1) Melting and melt extraction: The original reference given for this model is Fyfe (1973), who suggested that granulites could be regarded as restites after removal of relatively large amounts of partial melt. A substantial boost for the model came from the realization that dehydration melting, i.e. vapour-absent incongruent melting of assemblages containing hydrous phases (muscovite, biotite, hornblende) is likely to be an important process in high-grade metamorphism.

2) Influx of CO2-rich vapor: This model has been championed by R.C. Newton. The type locality for this model is in south India, at classic exposures in stone quarries, e.g. at Kabbaldurga in the Late Archaean amphibolite-granulite transition zone. Solid-state, high-grade dehydration of hornblende- and biotite-bearing rock, by low H2O-activity fluids, to orthopyroxene clinopyroxene-bearing rocks on a localized scale (cm to m) is a widespread phenomenon.
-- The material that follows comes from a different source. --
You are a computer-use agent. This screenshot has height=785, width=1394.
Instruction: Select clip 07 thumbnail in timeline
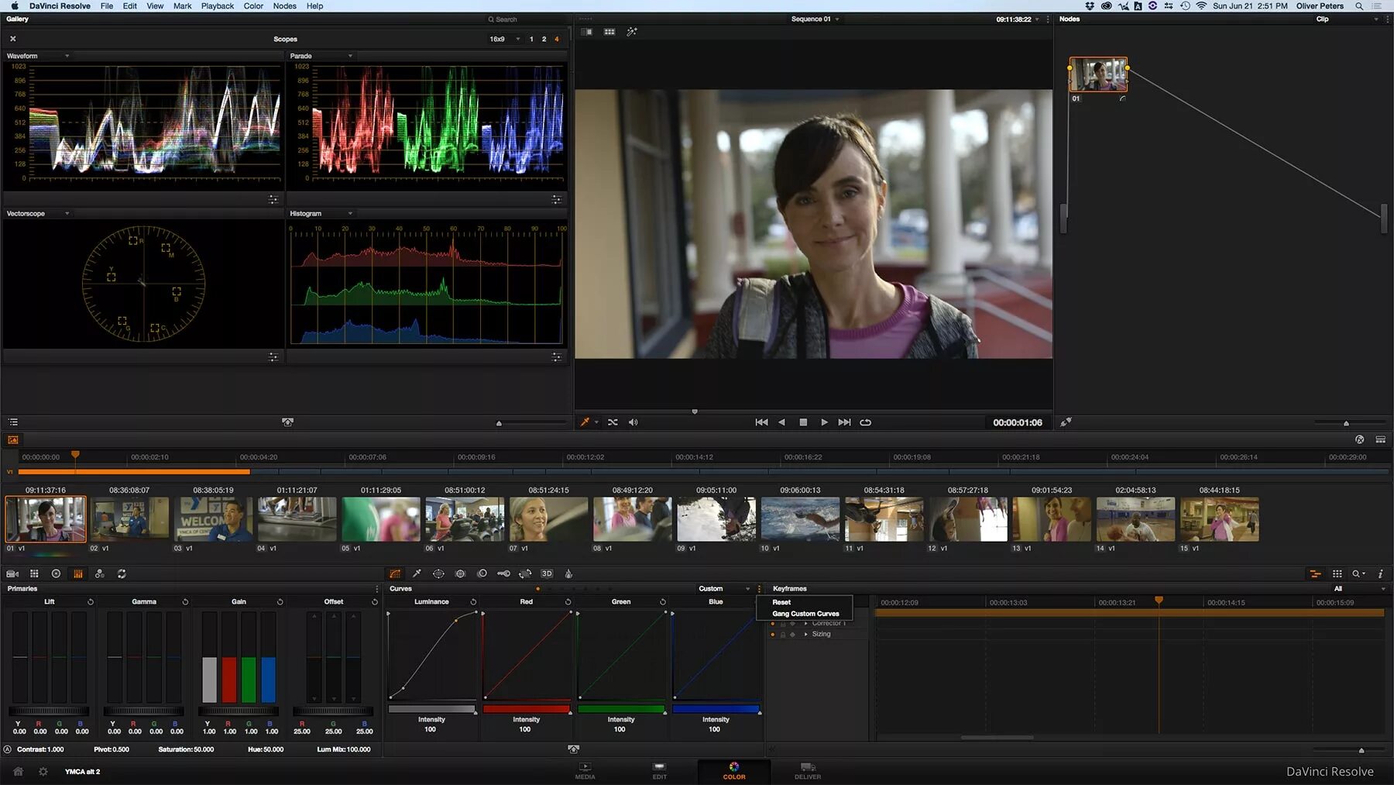[x=548, y=519]
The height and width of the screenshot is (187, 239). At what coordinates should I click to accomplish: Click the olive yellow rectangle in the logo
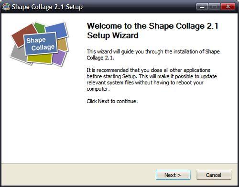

Also referred to, more generally, as "incipient" or "arrested charnockitisation", localized, solid-state dehydration zones occur worldwide in metabasites, tonalites, and granitoids.

3) Metamorphism of dry precursors: In certain granulitic terrains the precursor rocks were already rather dry (e.g. water deficient magmatic rocks and their dehydrated thermal aureoles) so that their subsequent high-grade metamorphism does not require a special mechanism to generate granulite-facies assemblages. The type area for this model is the Adirondack Highlands of upstate New York, where much of the terrain consisted of pre-orogenic pyroxene-bearing igneous rocks and their high-grade thermal aureoles, subsequently metamorphosed to give Grenville age (1000 Ma) granulite-facies assemblages.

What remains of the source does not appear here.